Mehh. (Bravo photo)

I’m still befuddled by last night’s winner of Bravo’s “Top Chef Masters.” Ethiopian-born, Swedish-raised chef Marcus Samuelsson took the title and $100,000 for charity, despite what seemed to be a pretty underwhelming third course. Or at least it was poorly edited to make it seem that way. His hamachi meat balls and couscous just looked kinda . . . blah. The impression I got from watching it was that he was rewarded more for his concept and for challenging the judges’ Western tastebuds than for the actual flavor of the dish, which I think defeats the purpose of the show. It’s “Top Chef,” not “Top Concept.” It’s nice to introduce diners to a new type of cuisine, but shouldn’t it also need to taste good? His other two courses were well-received, but didn’t seem so outstanding that they would have made up for a weak third course. I just don’t get it.
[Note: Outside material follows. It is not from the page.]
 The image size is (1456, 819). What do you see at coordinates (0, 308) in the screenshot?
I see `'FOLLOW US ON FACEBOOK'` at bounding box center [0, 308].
Seafood master Rick Moonen appeared to get robbed. Other than some slightly chewy gnocchi and not-crispy-enough bacon, every bit of his three courses drew raves, and two of them were described as “perfect.” I don’t know how you beat “perfect.”

Asian fusion king Susur Lee was doomed by a bizarre-looking tuna with wasabi mousse that looked like a mutant heart. Everything else he cooked looked amazing, especially the Thai lamb wrapped in sausage (Droooooool).
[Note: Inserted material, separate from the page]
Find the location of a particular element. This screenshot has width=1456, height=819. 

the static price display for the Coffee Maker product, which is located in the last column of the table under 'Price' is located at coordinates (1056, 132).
Misleading editing made the finale of last season’s “Top Chef” annoying, and that was obviously the case again. What we saw was not what we got, and I left feeling a little bit cheated. Maintaining tension is fine, but manipulating the judges’ comments to trick the audience is insulting. The “Top Chef” franchise is better than that, and its viewers deserve better.

In the end though, I just didn’t care that much. All three chefs came off as super-competitive, egotistical and kinda jerky, especially when compared to last year’s delightful final trio of Rick Bayless, Hubert Keller and Michael Chiarello. The editing was a problem all season long. By focusing so much on the oversized personalities, I never got a sense of what each chef’s food was really about. What kind of dishes does Marcus make at his restaurant? I still have no clue. Compare that to last season, when, after the finale, I felt like I could walk into any of the three finalists’ restaurants and immediately know which dishes the respective chefs put their hearts into (Bayless’ mole´ for example). In the end, no one – and no dish – was particularly memorable.

The real “Top Chef” starts next week. I’m trying to be excited for it, but two of these disappointing endings in a row makes me a little more wary.

So what’d you think? Did Marcus deserve to win? Was Rick’s ADD intensity annoying or endearing? Was there something missing with this season’s chefs? And when you saw Hubert Keller again, did you suddenly remember how much you miss him on this show?